WHAT IS NEEDED: Copy all lines containing the string "table" from the records below.

RECORDED INFORMATION START

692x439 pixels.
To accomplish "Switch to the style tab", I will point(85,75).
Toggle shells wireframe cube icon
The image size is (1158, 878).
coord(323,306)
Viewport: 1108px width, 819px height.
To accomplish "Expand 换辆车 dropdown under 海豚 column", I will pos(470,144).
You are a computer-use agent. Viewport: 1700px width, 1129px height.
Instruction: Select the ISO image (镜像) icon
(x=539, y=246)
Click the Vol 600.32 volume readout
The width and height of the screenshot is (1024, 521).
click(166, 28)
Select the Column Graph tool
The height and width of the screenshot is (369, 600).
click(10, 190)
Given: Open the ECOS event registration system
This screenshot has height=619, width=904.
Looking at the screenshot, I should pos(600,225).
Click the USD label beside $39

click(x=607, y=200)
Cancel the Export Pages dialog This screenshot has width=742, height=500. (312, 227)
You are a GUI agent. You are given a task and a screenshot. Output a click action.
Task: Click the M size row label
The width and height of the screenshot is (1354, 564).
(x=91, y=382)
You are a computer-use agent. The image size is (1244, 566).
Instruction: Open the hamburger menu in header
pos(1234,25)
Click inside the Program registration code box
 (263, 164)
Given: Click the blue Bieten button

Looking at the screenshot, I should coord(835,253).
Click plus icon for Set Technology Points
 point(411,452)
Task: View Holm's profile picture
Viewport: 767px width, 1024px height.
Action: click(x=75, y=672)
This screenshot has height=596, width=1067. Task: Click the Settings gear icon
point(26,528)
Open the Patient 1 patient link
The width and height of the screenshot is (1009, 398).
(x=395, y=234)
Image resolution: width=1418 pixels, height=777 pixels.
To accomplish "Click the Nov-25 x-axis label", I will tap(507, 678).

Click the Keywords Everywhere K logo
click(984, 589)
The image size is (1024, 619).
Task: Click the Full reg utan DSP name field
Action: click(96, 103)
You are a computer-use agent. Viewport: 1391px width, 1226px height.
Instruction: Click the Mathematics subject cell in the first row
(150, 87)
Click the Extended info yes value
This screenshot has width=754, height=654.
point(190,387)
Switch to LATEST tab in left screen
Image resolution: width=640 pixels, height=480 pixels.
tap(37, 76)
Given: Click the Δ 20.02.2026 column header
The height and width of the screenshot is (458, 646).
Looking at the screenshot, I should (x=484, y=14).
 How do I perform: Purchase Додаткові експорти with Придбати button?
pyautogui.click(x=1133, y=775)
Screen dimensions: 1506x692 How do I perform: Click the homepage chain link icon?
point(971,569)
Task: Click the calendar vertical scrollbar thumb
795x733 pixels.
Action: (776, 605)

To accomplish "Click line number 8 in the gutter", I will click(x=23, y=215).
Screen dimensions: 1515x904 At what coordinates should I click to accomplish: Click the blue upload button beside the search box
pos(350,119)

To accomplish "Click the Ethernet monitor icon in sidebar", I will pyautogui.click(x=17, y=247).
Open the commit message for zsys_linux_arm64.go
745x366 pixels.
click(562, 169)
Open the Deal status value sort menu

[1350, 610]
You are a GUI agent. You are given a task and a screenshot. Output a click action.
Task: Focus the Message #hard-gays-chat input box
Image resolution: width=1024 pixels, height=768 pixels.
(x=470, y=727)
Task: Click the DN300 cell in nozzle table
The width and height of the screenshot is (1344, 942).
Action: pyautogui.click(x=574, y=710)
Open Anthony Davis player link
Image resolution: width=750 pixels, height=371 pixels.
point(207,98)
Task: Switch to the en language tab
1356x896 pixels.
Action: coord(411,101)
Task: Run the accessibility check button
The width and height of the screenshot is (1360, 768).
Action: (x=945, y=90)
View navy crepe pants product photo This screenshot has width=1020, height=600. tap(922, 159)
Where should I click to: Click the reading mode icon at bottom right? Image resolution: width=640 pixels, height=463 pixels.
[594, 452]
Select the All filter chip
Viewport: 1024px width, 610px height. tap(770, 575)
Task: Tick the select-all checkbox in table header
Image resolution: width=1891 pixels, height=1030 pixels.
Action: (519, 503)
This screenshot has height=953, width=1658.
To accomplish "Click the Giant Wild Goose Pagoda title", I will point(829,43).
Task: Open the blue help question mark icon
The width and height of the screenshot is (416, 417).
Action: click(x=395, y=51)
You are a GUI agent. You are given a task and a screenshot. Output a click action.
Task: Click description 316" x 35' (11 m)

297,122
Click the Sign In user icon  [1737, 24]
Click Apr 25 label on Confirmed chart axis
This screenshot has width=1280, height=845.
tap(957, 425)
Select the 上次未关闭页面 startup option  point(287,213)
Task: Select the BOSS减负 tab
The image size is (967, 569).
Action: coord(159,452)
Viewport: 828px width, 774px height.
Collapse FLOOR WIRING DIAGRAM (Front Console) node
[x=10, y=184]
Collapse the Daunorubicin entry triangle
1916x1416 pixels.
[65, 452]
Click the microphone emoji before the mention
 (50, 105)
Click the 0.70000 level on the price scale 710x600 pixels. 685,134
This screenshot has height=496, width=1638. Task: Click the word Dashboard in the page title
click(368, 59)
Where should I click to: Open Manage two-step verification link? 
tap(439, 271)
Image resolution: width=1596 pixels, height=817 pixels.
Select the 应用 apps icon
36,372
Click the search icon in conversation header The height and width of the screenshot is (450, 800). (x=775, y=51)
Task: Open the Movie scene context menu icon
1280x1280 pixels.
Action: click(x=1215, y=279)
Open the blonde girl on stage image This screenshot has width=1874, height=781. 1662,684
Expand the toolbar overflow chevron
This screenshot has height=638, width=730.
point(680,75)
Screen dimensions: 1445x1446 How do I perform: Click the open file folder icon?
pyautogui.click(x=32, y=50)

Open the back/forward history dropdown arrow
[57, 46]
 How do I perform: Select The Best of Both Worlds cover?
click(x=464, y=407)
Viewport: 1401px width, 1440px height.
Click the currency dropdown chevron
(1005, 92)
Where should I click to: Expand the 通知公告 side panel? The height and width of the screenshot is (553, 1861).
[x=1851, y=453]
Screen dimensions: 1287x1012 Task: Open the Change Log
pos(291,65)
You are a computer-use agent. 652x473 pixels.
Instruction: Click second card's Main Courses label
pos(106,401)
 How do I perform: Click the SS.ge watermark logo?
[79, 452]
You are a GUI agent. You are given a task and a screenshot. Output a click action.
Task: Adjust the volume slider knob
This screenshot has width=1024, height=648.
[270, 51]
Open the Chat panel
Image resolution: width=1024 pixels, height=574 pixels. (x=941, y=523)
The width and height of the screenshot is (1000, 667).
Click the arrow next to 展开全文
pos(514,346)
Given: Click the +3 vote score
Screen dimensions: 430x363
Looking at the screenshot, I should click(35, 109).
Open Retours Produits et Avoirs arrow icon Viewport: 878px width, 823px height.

RECORDED INFORMATION END

OUTPUT BELOW:
Task: Click the DN300 cell in nozzle table
Task: Tick the select-all checkbox in table header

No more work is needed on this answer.